▶ _WORK ORDER_
Would you output the lines from the one containing "The width and" through the final line of the entries, exactly and with pictures omitted?

Dataset entries
###

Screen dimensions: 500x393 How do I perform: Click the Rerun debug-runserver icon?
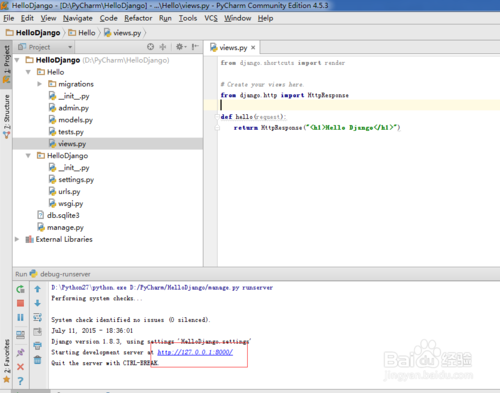(x=20, y=289)

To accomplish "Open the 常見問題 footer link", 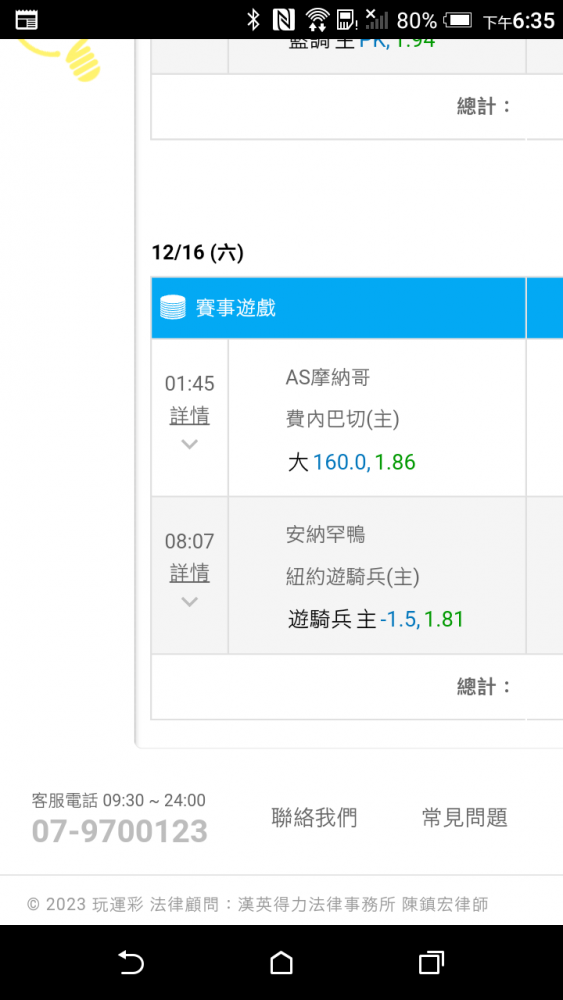I will click(x=465, y=817).
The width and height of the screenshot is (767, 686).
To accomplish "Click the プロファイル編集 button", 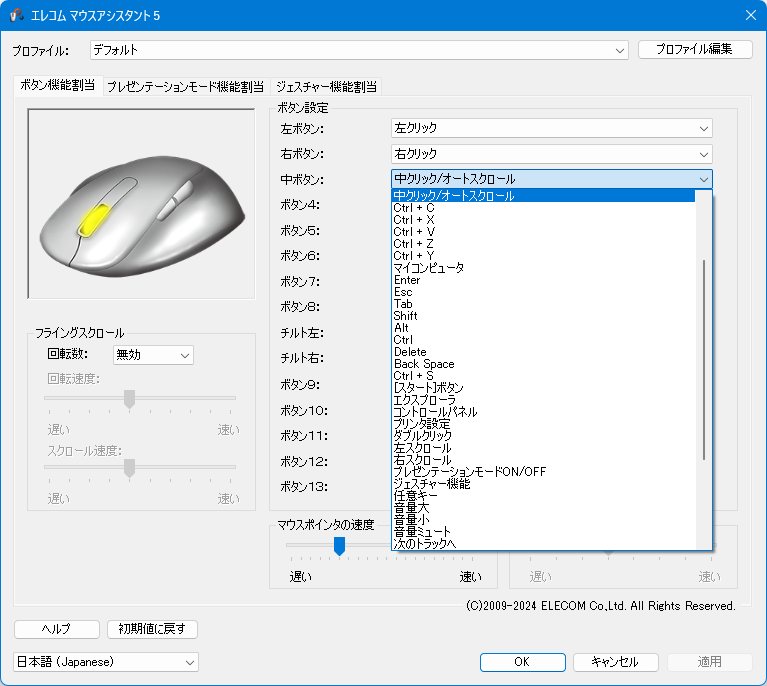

###

▶ _WRITTEN RESPONSE_
The width and height of the screenshot is (767, 686).
To accomplish "Click the プロファイル編集 button", 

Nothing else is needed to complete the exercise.